Sunday, October 17, 2010

Resiliency: Female leaderships Secret Sauce

What will end up mattering more to my career - ace'ing academic courses or mastering the art of bouncing back quickly when things go wrong?

When I finished Stanford undergrad last year, I, like many young people, focused my attention on things like finding a good job and building my professional skills.

But I just read a great new book that makes me think there's another place to look, a more important source of long-term career success: My personal resilience.

Authors and McKinsey consultants Joanna Barsh and Susie Cranston, have interviewed hundreds of successful women to figure out what really differentiates women who get what they want from their careers.

In "How Remarkable Women Lead," Barsh and Cranston focus on five factors that inspiring women leaders tend to have - and that we can all cultivate in ourselves:

1. Meaning - making the effort to find meaning in out jobs.
2. Framing - being able to re-frame difficult moments, to replace negative emotions with useful ones quickly.
3. Connecting - actively reaching out to others, building strong networks we can turn to for advice, camaraderie, and a sense of belonging.
4. Engaging - jumping into the fray, taking the risks that make us stronger.
5. Energizing - taking the time to take care of themselves through sleep and exercise so they don't burn out.

The authors say that what really sets great women leaders apart is not their wins, but their ability to respond positively to failure. Each female leader in the book recounts a balanced set of stories -- both highs and humbling lows -- that women of any age can relate to (rejection, lay offs and cancer).

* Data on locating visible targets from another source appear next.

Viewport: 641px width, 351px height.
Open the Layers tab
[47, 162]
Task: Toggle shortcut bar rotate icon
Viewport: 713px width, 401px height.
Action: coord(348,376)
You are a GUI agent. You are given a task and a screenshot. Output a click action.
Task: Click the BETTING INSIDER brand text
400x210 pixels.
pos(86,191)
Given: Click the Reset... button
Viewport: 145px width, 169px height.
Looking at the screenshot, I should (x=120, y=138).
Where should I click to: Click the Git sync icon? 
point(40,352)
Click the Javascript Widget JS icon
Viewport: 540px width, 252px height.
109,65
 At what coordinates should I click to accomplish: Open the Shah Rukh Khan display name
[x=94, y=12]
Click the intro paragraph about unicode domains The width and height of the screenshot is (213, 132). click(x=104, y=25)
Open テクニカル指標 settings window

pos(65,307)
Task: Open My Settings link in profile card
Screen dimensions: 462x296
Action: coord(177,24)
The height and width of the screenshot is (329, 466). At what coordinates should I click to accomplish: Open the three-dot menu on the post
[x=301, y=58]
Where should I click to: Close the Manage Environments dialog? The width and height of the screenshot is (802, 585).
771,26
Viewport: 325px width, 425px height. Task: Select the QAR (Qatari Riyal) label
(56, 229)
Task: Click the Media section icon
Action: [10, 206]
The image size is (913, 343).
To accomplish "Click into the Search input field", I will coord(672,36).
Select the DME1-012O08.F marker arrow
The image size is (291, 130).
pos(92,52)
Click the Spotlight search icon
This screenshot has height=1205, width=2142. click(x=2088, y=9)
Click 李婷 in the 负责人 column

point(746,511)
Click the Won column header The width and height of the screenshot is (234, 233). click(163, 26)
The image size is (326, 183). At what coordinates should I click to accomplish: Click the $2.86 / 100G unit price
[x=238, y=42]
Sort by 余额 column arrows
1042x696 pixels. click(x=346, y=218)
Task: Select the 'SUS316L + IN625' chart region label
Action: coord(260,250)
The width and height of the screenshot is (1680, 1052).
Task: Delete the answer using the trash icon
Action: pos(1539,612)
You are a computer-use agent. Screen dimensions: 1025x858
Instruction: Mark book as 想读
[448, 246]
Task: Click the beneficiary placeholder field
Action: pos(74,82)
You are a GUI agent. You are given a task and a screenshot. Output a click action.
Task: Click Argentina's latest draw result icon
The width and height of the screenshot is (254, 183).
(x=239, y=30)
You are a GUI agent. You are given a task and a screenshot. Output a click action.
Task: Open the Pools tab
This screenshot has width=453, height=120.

What's remarkable about these women is how they have taught themselves to shake off disappointment and pick themselves up without losing too much focus, perspective or time. The reality is, setbacks, roadblocks and failures happen to everyone. And there are some simple things that help women leaders (and all of us) stay on track:

  • Ample restorative time: sleep, exercise and anything else that works for you.
  • Engaging with supportive family and friends, and pals at work who canget you out of your funk.
  • Taking the time to diagnose what caused the set back: soliciting feedback no matter how painful : -)
  • Focusing on next steps to get you going in the right directions.
  • Pals at work who you can rely on to get you out of our funk.
  • Taking control of your schedule to make blocks of time for important work (no email or phone!) with regular restorative intervals.
I loved this book because it's making me see a new way my friends and I can build the futures we want: sharing tips for getting up, not just sympathy when we're down.

So what do you do? How do you get up when things go wrong and life's showing you little mercy? What do you focus on to get psyched and going again? Please share!